### Assignment
Although the data below holds other lines too, output only those from the line with "The image size is (1530, 770)." up to and including the line with "Given: Click the Technology row label", exactly as they appear.

### Records for processing
———
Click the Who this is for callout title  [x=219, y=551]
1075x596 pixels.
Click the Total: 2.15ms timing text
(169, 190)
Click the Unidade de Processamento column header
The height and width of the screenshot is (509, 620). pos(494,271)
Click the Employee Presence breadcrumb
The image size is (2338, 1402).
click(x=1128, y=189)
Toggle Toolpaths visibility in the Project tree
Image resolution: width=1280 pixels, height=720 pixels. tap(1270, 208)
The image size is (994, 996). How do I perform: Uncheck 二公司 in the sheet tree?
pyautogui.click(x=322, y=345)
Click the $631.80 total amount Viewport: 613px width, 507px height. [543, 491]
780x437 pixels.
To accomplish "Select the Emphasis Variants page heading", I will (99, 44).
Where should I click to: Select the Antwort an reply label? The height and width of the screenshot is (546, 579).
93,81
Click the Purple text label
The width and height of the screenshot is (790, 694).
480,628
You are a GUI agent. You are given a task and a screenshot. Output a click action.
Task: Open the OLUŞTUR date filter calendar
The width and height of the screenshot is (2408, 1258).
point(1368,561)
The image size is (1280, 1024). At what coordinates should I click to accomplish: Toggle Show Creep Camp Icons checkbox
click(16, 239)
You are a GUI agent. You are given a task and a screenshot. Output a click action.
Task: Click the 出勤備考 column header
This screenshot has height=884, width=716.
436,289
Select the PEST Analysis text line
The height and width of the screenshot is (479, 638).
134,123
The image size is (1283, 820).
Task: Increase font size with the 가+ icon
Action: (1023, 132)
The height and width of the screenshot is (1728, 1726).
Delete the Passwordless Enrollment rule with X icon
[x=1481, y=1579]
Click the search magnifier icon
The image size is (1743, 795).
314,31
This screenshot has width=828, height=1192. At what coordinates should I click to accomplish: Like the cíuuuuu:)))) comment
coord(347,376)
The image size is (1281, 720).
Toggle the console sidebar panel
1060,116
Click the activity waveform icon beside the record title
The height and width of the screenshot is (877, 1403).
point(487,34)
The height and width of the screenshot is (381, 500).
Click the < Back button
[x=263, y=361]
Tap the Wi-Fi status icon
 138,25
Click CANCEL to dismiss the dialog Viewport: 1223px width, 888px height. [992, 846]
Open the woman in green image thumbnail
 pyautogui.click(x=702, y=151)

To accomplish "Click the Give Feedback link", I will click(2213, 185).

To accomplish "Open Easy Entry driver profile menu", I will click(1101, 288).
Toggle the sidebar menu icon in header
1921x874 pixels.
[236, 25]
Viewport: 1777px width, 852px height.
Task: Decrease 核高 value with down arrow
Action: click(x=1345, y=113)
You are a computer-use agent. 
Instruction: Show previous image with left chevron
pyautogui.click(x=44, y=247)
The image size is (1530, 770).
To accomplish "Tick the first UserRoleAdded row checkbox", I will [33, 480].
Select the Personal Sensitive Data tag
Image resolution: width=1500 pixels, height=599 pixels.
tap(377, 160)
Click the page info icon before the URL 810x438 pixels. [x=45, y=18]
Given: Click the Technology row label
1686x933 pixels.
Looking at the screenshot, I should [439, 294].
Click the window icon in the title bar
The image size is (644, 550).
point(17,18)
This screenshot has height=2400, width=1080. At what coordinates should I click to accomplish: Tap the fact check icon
———
### Solution for this exercise
The image size is (1530, 770).
To accomplish "Tick the first UserRoleAdded row checkbox", I will [33, 480].
Select the Personal Sensitive Data tag
Image resolution: width=1500 pixels, height=599 pixels.
tap(377, 160)
Click the page info icon before the URL 810x438 pixels. [x=45, y=18]
Given: Click the Technology row label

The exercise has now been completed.